• _Work request_
Type out all the records once more, exactly.

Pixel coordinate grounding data

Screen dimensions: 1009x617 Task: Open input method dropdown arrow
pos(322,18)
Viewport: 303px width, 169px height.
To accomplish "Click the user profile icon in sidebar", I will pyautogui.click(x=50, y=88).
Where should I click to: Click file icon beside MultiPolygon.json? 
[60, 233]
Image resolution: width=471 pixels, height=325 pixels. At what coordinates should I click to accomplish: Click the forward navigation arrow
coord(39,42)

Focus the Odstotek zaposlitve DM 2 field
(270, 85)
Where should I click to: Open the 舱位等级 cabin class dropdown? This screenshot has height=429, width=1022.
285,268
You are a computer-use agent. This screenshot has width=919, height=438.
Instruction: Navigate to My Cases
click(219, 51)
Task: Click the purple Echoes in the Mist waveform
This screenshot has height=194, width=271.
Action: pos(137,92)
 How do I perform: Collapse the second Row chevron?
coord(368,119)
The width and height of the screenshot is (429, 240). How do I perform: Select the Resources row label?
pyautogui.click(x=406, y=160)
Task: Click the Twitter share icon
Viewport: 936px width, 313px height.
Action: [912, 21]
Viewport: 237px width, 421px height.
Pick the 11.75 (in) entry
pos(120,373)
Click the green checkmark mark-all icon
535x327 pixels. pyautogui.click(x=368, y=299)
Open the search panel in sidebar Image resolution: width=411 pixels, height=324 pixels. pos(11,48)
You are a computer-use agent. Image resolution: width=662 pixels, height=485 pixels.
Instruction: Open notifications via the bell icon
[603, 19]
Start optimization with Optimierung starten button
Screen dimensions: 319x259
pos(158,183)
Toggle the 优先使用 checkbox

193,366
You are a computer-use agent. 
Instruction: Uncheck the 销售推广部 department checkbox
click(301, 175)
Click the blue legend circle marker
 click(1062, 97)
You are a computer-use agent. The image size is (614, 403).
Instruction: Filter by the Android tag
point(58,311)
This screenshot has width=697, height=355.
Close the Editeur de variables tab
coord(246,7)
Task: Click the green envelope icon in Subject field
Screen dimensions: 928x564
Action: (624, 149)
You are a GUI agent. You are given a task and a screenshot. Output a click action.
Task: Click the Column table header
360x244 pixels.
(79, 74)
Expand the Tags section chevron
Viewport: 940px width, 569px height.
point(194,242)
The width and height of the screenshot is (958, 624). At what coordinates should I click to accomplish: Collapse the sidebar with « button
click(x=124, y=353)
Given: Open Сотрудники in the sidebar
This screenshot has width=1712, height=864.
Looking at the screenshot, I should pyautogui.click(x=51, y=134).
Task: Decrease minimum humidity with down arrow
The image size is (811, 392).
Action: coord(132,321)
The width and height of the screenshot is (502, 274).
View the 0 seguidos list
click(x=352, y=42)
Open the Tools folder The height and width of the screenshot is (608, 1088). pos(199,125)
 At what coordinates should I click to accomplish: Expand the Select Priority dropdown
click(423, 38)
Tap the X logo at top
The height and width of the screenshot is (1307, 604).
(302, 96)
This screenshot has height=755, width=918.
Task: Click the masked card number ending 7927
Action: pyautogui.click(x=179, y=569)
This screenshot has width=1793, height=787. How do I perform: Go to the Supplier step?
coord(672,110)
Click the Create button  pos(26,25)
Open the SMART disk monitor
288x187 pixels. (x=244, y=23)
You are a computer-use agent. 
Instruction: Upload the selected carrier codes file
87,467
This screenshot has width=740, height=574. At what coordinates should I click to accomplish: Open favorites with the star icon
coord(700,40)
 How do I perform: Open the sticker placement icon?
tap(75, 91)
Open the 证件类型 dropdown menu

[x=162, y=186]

• _Answer for this exercise_
Screen dimensions: 1009x617 Task: Open input method dropdown arrow
pos(322,18)
Viewport: 303px width, 169px height.
To accomplish "Click the user profile icon in sidebar", I will pyautogui.click(x=50, y=88).
Where should I click to: Click file icon beside MultiPolygon.json? 
[60, 233]
Image resolution: width=471 pixels, height=325 pixels. At what coordinates should I click to accomplish: Click the forward navigation arrow
coord(39,42)

Focus the Odstotek zaposlitve DM 2 field
(270, 85)
Where should I click to: Open the 舱位等级 cabin class dropdown? This screenshot has height=429, width=1022.
285,268
You are a computer-use agent. This screenshot has width=919, height=438.
Instruction: Navigate to My Cases
click(219, 51)
Task: Click the purple Echoes in the Mist waveform
This screenshot has height=194, width=271.
Action: pos(137,92)
 How do I perform: Collapse the second Row chevron?
coord(368,119)
The width and height of the screenshot is (429, 240). How do I perform: Select the Resources row label?
pyautogui.click(x=406, y=160)
Task: Click the Twitter share icon
Viewport: 936px width, 313px height.
Action: [912, 21]
Viewport: 237px width, 421px height.
Pick the 11.75 (in) entry
pos(120,373)
Click the green checkmark mark-all icon
535x327 pixels. pyautogui.click(x=368, y=299)
Open the search panel in sidebar Image resolution: width=411 pixels, height=324 pixels. pos(11,48)
You are a computer-use agent. Image resolution: width=662 pixels, height=485 pixels.
Instruction: Open notifications via the bell icon
[603, 19]
Start optimization with Optimierung starten button
Screen dimensions: 319x259
pos(158,183)
Toggle the 优先使用 checkbox

193,366
You are a computer-use agent. 
Instruction: Uncheck the 销售推广部 department checkbox
click(301, 175)
Click the blue legend circle marker
 click(1062, 97)
You are a computer-use agent. The image size is (614, 403).
Instruction: Filter by the Android tag
point(58,311)
This screenshot has width=697, height=355.
Close the Editeur de variables tab
coord(246,7)
Task: Click the green envelope icon in Subject field
Screen dimensions: 928x564
Action: (624, 149)
You are a GUI agent. You are given a task and a screenshot. Output a click action.
Task: Click the Column table header
360x244 pixels.
(79, 74)
Expand the Tags section chevron
Viewport: 940px width, 569px height.
point(194,242)
The width and height of the screenshot is (958, 624). At what coordinates should I click to accomplish: Collapse the sidebar with « button
click(x=124, y=353)
Given: Open Сотрудники in the sidebar
This screenshot has width=1712, height=864.
Looking at the screenshot, I should pyautogui.click(x=51, y=134).
Task: Decrease minimum humidity with down arrow
The image size is (811, 392).
Action: coord(132,321)
The width and height of the screenshot is (502, 274).
View the 0 seguidos list
click(x=352, y=42)
Open the Tools folder The height and width of the screenshot is (608, 1088). pos(199,125)
 At what coordinates should I click to accomplish: Expand the Select Priority dropdown
click(423, 38)
Tap the X logo at top
The height and width of the screenshot is (1307, 604).
(302, 96)
This screenshot has height=755, width=918.
Task: Click the masked card number ending 7927
Action: pyautogui.click(x=179, y=569)
This screenshot has width=1793, height=787. How do I perform: Go to the Supplier step?
coord(672,110)
Click the Create button  pos(26,25)
Open the SMART disk monitor
288x187 pixels. (x=244, y=23)
You are a computer-use agent. 
Instruction: Upload the selected carrier codes file
87,467
This screenshot has width=740, height=574. At what coordinates should I click to accomplish: Open favorites with the star icon
coord(700,40)
 How do I perform: Open the sticker placement icon?
tap(75, 91)
Open the 证件类型 dropdown menu

[x=162, y=186]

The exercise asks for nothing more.